「知識の5段階」
インターネットやAIの普及により、「知識」の価値が低下していると言われています。
確かに、私の学生時代(もう40年以上前)は、何かを調べる時は、書店や図書館に行って、時間をかけて探すしかありませんでした。
それに比べると、スマホ一つあれば、大概のことは瞬時に情報を得られる現在は、相対的に「知識」の価値は低下していると言えるでしょう。
それでは、もう「知識」修得に意味は無いのでしょうか。
私は、「知識」という名詞を、どう意味づけするかによって変わってくるように思います。
◆「データ」(Data)
インターネット上にある無数の「データ」のこと。
これらについては、入手に際するコストは限りなくゼロに近づいています。
これらの「データ」を、ひたすら覚える必要性はなくなってきているでしょう。
「記憶力」の鍛錬にはいいかもしれませんが。
◆「情報」(Information)
「データ」の中から、「目的」、「ニーズ」、「価値観」によって「選別」されたもの。
これらは、主体にとって、思考、判断、行動のためのベースとなる「意味あるデータ」に変化します。
ただ、これらの「情報」だけでは、一般論となり、あまり価値を持ちません。
◆「知識」(Knowledge)
「情報」に対して、「能動的思考」(必要性、関心)によって「構造化」されたもの。
この段階になると、同じ語句であっても、その背景、文脈、意味づけに「個性」を持ち始めます。
既に持っている「知識」との関係性や、一段深いレベルでの意味づけができ、他人に話すことができる状態となります。
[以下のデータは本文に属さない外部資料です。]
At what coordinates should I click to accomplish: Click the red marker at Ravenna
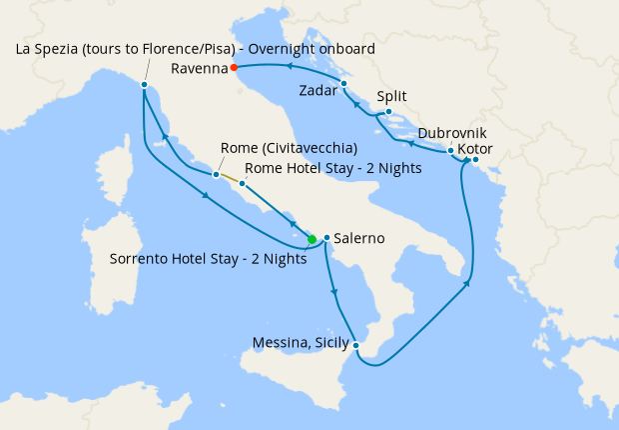233,68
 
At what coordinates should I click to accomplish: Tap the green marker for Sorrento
311,239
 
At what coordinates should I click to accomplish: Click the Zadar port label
317,91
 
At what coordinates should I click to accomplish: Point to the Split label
391,97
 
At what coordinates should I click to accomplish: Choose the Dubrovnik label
453,132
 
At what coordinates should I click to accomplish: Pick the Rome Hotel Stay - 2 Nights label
332,168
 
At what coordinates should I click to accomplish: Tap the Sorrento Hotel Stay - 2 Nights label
208,258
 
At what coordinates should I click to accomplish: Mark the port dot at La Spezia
145,85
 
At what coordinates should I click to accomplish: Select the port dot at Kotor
475,160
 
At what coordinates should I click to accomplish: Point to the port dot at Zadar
343,83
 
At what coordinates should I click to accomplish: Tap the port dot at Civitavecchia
216,174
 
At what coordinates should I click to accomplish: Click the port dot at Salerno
326,237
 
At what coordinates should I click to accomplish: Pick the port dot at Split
387,112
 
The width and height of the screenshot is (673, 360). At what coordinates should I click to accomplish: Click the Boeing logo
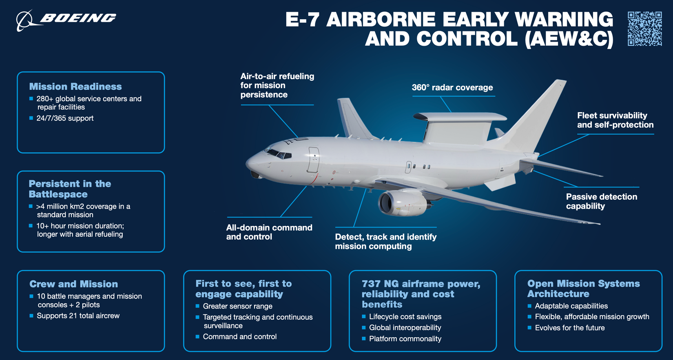(66, 19)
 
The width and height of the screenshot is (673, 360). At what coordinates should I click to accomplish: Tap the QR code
(644, 29)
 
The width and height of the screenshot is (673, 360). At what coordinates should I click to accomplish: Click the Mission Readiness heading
(75, 87)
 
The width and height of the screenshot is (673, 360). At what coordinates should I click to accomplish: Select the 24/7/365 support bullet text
(65, 118)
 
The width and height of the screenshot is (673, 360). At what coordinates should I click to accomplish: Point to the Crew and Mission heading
(73, 284)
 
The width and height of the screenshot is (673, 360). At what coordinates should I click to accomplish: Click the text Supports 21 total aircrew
(78, 316)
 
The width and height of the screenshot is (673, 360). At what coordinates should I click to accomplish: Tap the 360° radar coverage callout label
(452, 88)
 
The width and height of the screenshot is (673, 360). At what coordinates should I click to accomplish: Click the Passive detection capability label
(601, 201)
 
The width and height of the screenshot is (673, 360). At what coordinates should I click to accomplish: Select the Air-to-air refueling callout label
(277, 85)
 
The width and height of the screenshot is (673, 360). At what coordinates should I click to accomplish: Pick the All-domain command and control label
(269, 232)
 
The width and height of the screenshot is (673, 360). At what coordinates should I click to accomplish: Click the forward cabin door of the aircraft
(313, 160)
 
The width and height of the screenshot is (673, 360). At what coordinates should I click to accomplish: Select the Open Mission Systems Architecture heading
(583, 289)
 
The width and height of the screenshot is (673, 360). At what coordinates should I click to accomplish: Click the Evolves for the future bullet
(569, 328)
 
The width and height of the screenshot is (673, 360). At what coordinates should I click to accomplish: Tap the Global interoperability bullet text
(405, 328)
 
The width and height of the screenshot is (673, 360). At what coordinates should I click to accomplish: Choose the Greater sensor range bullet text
(237, 306)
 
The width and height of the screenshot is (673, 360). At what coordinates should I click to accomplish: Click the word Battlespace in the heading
(58, 194)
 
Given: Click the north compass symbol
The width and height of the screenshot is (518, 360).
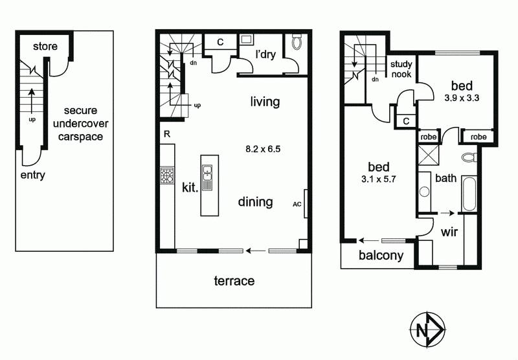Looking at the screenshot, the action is coord(427,330).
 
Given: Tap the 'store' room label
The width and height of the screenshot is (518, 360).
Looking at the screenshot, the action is coord(45,46).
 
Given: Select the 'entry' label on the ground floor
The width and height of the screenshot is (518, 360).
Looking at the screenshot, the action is coord(33,175).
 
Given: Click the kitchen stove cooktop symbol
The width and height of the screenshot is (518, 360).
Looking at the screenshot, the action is coord(167,175).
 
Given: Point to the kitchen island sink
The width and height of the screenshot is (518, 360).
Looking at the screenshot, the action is coord(207,177).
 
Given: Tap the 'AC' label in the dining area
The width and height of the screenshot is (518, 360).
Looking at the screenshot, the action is coord(297,205).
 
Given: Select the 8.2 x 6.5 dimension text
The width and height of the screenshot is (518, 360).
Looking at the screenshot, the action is coord(263,150).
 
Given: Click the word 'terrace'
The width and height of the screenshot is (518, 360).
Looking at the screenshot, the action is coord(234,281).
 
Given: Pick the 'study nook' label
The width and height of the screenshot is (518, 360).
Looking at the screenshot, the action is coord(401,69).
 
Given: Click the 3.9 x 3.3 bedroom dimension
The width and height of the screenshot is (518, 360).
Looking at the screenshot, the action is coord(462,98).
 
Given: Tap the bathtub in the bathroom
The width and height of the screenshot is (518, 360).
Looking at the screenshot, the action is coord(469,194).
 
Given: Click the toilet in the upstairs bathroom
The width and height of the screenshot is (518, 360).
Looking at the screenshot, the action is coord(469,157).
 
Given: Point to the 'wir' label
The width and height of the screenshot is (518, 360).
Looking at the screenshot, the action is coord(449,232).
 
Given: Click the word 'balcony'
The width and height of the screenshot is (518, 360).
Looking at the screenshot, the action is coord(381,256).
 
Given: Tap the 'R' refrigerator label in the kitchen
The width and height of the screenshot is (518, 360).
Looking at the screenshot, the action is coord(167,134).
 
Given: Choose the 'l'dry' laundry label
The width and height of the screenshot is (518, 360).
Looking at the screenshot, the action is coord(266,54).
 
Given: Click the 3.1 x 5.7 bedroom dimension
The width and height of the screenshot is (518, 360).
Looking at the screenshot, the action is coord(379,179).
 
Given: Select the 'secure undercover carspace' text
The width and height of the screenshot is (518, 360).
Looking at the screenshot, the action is coord(80,124).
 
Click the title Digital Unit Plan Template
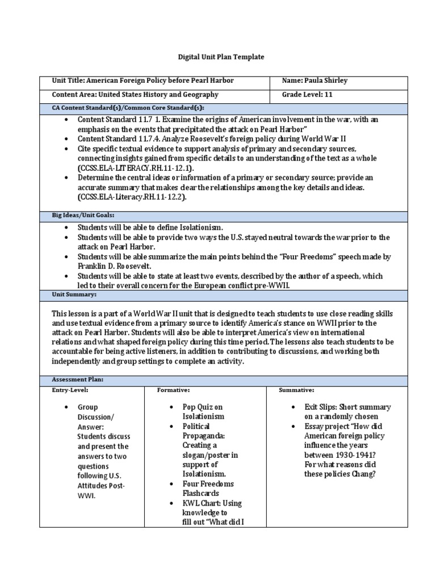(218, 57)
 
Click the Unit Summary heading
(74, 295)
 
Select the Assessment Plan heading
(78, 380)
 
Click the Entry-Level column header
(70, 390)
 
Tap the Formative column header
(173, 390)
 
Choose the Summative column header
(296, 390)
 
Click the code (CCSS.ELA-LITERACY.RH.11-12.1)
(136, 169)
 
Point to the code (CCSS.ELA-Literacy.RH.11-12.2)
(132, 197)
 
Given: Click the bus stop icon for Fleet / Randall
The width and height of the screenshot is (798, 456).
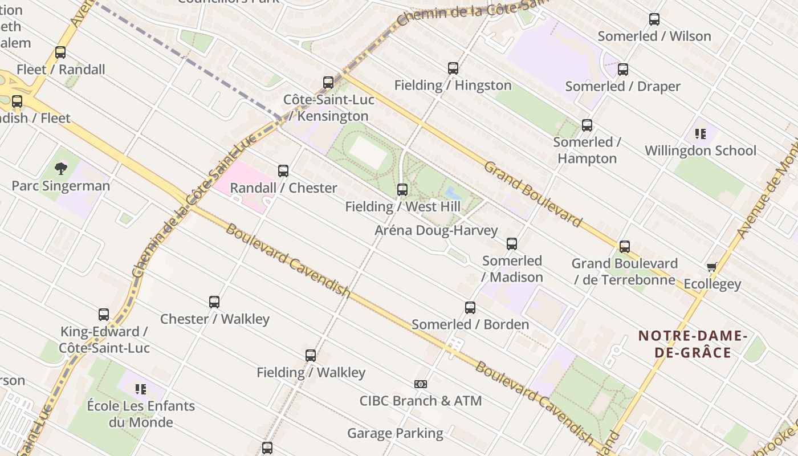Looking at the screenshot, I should (x=60, y=52).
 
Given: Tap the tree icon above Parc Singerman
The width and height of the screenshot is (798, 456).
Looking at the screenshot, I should (x=61, y=169).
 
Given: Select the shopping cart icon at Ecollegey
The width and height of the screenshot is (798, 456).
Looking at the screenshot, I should (x=711, y=267).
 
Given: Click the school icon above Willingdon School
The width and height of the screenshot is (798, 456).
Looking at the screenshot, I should (x=700, y=134).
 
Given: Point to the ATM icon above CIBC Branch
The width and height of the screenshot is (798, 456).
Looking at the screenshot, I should (x=421, y=384).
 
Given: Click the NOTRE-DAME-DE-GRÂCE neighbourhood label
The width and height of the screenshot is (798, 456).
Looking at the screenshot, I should (x=693, y=344).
ただ、この定義での「知識」は、文字に表すことができる状態であり、より深い説得力を付随することはできません。
◆「智恵」(Intelligence)
「知識」を実際に身体を用いて体験して「体得」したもの。
この段階で、「身についた「身体知」」となり、いわゆる、「腹落ち」した状態となります。
「智恵」レベルになると、その経験をしたことの無い人には、なかなか言葉だけでは伝えにくい「暗黙知」となりますが、説得力が大きく増します。
一方、その経験をした人と話をすると、多くを語らずとも分かり合えるものとなります。
◆「叡智」(Wisdom)
様々な「智恵」を修得した上で、「意欲的努力」(没頭)を継続している中で、降りてくるもの。
「智恵」段階までは、努力や思考、行動で、到達することができますが、「叡智」段階は、「人智」を超えた状態ですので、意図的にコントロールすることができず、「飛躍」を伴います。
ただ、その「飛躍」の確率を上げる方法論はあると感じています。
情報が溢れる時代だからこそ、「智恵」レベルの知識を体得していきたいと思います。